Building up the steering hubs saw me also have the chance to test out a new tool, thanks to Chris Betts of OTM Racing. Chris realised that when screwing in the lower king pin and upper ball stud on typical touring cars, the screw needed to go in perfectly straight, otherwise camber and caster angles would change during steering movement. Therefore, he modified a hex driver tip by maching on a cutting thread half way down. You can slide the driver through the hub and then cut the thread – the other side of the hub making sure the thread is cut straight in the hub. Then just flip the hub over and repeat from the other side! So simple, no wonder he’s been rushing out batches of them to most of the top Touring Car drivers and teams over the last month or so!

When putting the front driveshafts into the hubs, I found the bearings to be a very tight fit into the hubs – be careful to make sure to press these in straight – using the driveshaft to help if necessary.

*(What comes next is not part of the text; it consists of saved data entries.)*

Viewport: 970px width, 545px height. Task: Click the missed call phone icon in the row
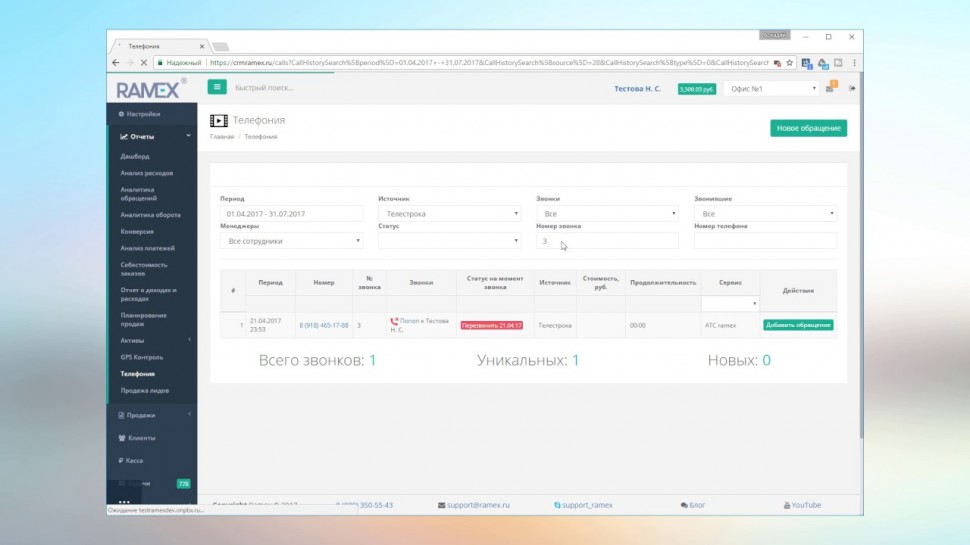(394, 321)
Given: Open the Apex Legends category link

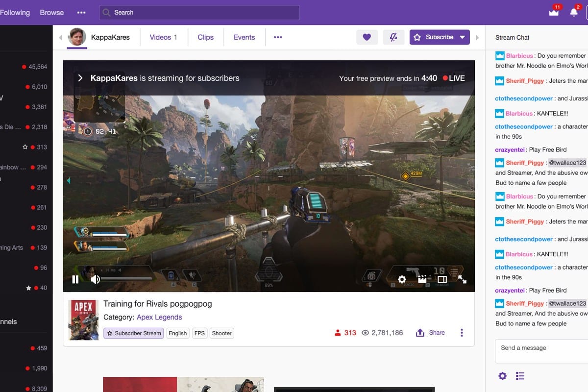Looking at the screenshot, I should click(x=159, y=317).
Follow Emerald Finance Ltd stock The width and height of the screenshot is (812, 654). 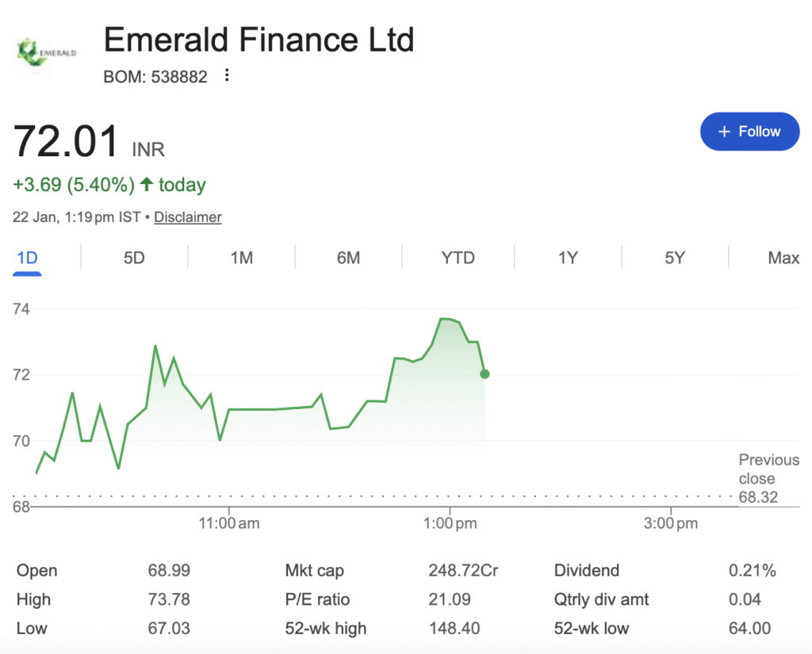[749, 132]
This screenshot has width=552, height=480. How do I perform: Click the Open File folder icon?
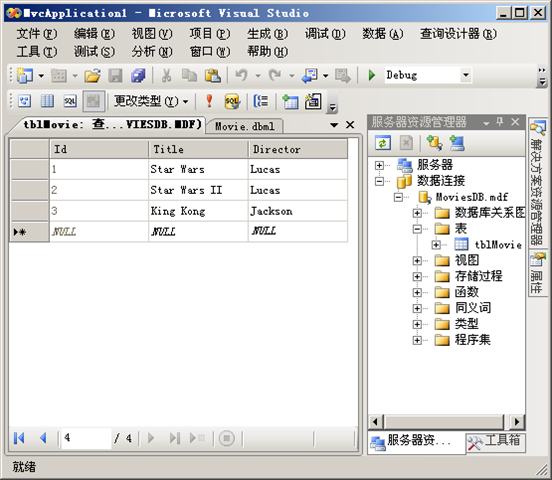(x=93, y=75)
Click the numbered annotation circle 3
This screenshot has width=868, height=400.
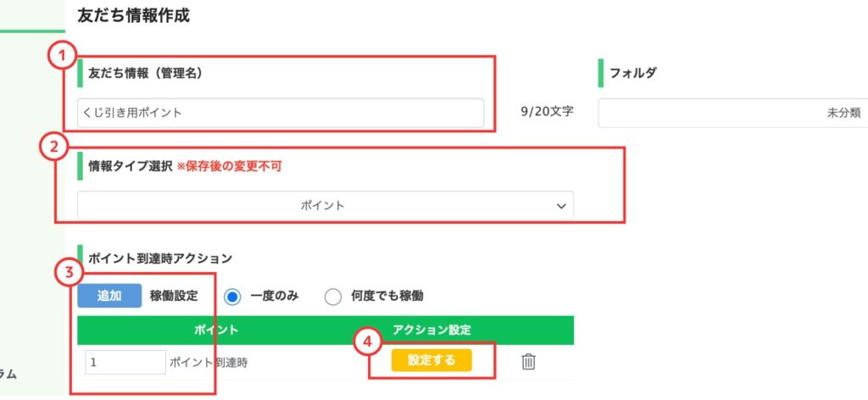[70, 274]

The front C-hubs and rear uprights are held into the wishbones through the usual outer hingepin – although, not so usual in this case! The hingepins taper to a point at one end. After discussing this with the HB team drivers, they said this was purposely done to allow them to accurately measure the droop to the centre of the hingepin (using a steel ruler).
Measuring to the bottom of the wishbone means the readings can be affected by wear on the plastics, but measuring to the pin centre always gives a consistent reading. Now, whilst this is a useful feature, it does create one of my personal ‘big’ dislikes on the car. The hingepins are held in place by a grub screw, inserted into the wishbone behind the hingepin (rather than through the hub like most other designs).

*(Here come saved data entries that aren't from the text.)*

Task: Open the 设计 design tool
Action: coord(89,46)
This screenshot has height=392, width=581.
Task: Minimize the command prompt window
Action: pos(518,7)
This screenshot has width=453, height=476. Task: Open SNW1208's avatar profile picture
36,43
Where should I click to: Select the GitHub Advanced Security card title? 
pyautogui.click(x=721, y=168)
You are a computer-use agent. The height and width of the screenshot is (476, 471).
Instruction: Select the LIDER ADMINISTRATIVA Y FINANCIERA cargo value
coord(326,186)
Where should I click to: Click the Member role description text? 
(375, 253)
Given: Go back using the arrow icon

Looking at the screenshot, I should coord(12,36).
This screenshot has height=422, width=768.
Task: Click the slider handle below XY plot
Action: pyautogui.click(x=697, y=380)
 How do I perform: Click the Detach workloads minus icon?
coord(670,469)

The itself is a great feature, however it means the grub screws are inserted from inside the chassis (rather than from the outside – if that makes sense!). I found it really annoying to get these in place! But, if that’s one of my big moans, it’s not really too bad, just me trying to find something I didn’t like!

That’s the majority of the build done then. The final part will see Oli finish everything off and get the car ready for some track testing!

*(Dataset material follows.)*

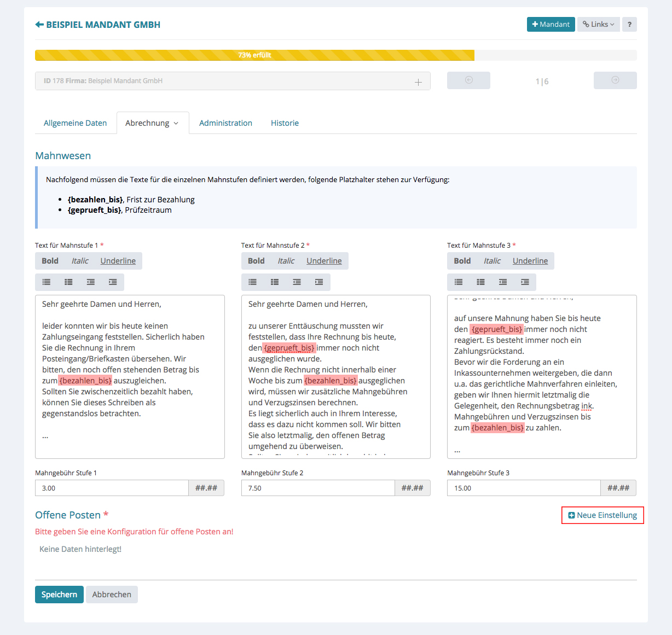Go to previous record with left arrow
This screenshot has height=635, width=672.
click(468, 80)
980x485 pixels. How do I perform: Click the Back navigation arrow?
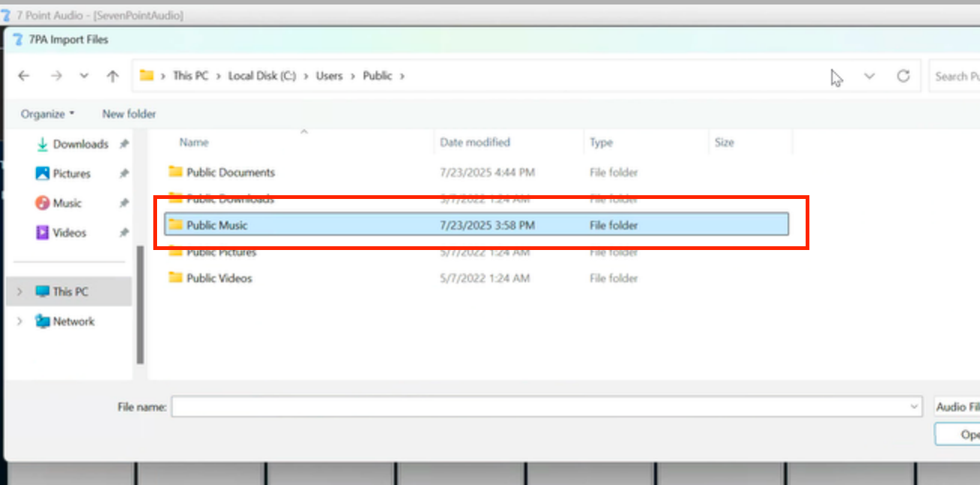(24, 76)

Last time, Oli just about finished the build of HPI’s new HB Pro 5 competition touring car. To finish off the build, it’s now time for the finishing touches on the car!

The car is pretty much complete, just finished off by the installation of the turnbuckles – a job no one likes, so I’ll quickly move past this bit! The roll bars are then fitted, and it was great to see HPI including a full set of 3 front and 3 rear roll bars, to offer useful tuning options right in the box.

The shocks absorbers make up Bag G, and fall together nice and smoothly. In short, follow the instructions and you can’t go wrong! Full alloy parts all the way through the shock make things nice and highlight this as a top end kit. Some advice I got from Andy Moore was to polish the shock shafts with some metal polish prior to assembly – I did this and the shocks were super smooth! The kit includes a new HPI Green spring, which feels very similar to the standard ‘go-to’ spring, the classic HPI Silver – I’ll compare the two back to back on the track! The kit includes HPI 500 weight oil, but I chose to use MR33 450 weight when building them. There’s nothing wrong with the HPI oil at all, but I have a full set of MR33 oil, making it easier to make adjustments and changes.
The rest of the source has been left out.